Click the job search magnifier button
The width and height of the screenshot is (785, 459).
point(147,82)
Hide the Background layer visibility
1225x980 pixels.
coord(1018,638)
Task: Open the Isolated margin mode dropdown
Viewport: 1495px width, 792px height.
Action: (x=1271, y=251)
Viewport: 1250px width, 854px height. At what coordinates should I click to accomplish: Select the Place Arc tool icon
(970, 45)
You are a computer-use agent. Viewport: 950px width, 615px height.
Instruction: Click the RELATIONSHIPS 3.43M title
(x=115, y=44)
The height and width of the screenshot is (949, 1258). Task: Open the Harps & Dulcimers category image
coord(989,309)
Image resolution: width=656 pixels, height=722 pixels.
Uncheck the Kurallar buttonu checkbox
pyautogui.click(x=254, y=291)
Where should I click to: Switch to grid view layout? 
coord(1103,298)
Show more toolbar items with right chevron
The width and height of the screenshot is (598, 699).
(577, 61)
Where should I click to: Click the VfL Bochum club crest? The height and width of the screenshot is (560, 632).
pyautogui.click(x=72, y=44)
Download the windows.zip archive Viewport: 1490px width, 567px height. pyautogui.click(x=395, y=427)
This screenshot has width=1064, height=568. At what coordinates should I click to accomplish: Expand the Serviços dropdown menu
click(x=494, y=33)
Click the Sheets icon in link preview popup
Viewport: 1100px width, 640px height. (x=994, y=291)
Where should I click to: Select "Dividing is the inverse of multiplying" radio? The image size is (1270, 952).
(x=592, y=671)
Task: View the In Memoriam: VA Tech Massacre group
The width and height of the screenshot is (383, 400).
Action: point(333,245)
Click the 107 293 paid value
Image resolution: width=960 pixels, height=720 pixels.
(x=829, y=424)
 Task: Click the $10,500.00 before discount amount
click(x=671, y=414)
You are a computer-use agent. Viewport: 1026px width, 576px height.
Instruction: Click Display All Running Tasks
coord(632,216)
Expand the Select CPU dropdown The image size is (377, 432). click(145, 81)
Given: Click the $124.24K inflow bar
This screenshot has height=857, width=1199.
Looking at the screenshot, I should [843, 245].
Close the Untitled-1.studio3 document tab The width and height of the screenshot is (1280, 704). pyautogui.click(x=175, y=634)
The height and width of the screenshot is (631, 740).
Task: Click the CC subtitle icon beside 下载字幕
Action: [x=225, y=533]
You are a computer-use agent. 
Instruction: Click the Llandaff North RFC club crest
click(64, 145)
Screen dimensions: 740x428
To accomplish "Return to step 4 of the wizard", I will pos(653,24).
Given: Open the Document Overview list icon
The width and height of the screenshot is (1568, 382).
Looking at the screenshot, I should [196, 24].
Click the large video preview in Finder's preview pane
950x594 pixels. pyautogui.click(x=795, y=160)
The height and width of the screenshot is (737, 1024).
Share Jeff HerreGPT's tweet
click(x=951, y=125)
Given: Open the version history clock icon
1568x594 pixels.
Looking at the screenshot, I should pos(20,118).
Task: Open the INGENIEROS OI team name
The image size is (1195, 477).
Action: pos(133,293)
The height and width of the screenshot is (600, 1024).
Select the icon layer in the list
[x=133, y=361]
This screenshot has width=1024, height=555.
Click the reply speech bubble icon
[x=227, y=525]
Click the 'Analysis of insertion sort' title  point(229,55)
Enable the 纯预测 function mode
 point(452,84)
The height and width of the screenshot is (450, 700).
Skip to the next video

*-*-*

The material above is to be transcribed in full, exactly as it appears.

Click the job search magnifier button
The width and height of the screenshot is (785, 459).
point(147,82)
Hide the Background layer visibility
1225x980 pixels.
coord(1018,638)
Task: Open the Isolated margin mode dropdown
Viewport: 1495px width, 792px height.
Action: (x=1271, y=251)
Viewport: 1250px width, 854px height. At what coordinates should I click to accomplish: Select the Place Arc tool icon
(970, 45)
You are a computer-use agent. Viewport: 950px width, 615px height.
Instruction: Click the RELATIONSHIPS 3.43M title
(x=115, y=44)
The height and width of the screenshot is (949, 1258). Task: Open the Harps & Dulcimers category image
coord(989,309)
Image resolution: width=656 pixels, height=722 pixels.
Uncheck the Kurallar buttonu checkbox
pyautogui.click(x=254, y=291)
Where should I click to: Switch to grid view layout? 
coord(1103,298)
Show more toolbar items with right chevron
The width and height of the screenshot is (598, 699).
(577, 61)
Where should I click to: Click the VfL Bochum club crest? The height and width of the screenshot is (560, 632).
pyautogui.click(x=72, y=44)
Download the windows.zip archive Viewport: 1490px width, 567px height. pyautogui.click(x=395, y=427)
This screenshot has width=1064, height=568. At what coordinates should I click to accomplish: Expand the Serviços dropdown menu
click(x=494, y=33)
Click the Sheets icon in link preview popup
Viewport: 1100px width, 640px height. (x=994, y=291)
Where should I click to: Select "Dividing is the inverse of multiplying" radio? The image size is (1270, 952).
(x=592, y=671)
Task: View the In Memoriam: VA Tech Massacre group
The width and height of the screenshot is (383, 400).
Action: point(333,245)
Click the 107 293 paid value
Image resolution: width=960 pixels, height=720 pixels.
(x=829, y=424)
 Task: Click the $10,500.00 before discount amount
click(x=671, y=414)
You are a computer-use agent. Viewport: 1026px width, 576px height.
Instruction: Click Display All Running Tasks
coord(632,216)
Expand the Select CPU dropdown The image size is (377, 432). click(145, 81)
Given: Click the $124.24K inflow bar
This screenshot has height=857, width=1199.
Looking at the screenshot, I should [843, 245].
Close the Untitled-1.studio3 document tab The width and height of the screenshot is (1280, 704). pyautogui.click(x=175, y=634)
The height and width of the screenshot is (631, 740).
Task: Click the CC subtitle icon beside 下载字幕
Action: [x=225, y=533]
You are a computer-use agent. 
Instruction: Click the Llandaff North RFC club crest
click(64, 145)
Screen dimensions: 740x428
To accomplish "Return to step 4 of the wizard", I will pos(653,24).
Given: Open the Document Overview list icon
The width and height of the screenshot is (1568, 382).
Looking at the screenshot, I should [196, 24].
Click the large video preview in Finder's preview pane
950x594 pixels. pyautogui.click(x=795, y=160)
The height and width of the screenshot is (737, 1024).
Share Jeff HerreGPT's tweet
click(x=951, y=125)
Given: Open the version history clock icon
1568x594 pixels.
Looking at the screenshot, I should pos(20,118).
Task: Open the INGENIEROS OI team name
The image size is (1195, 477).
Action: pos(133,293)
The height and width of the screenshot is (600, 1024).
Select the icon layer in the list
[x=133, y=361]
This screenshot has width=1024, height=555.
Click the reply speech bubble icon
[x=227, y=525]
Click the 'Analysis of insertion sort' title  point(229,55)
Enable the 纯预测 function mode
 point(452,84)
The height and width of the screenshot is (450, 700).
Skip to the next video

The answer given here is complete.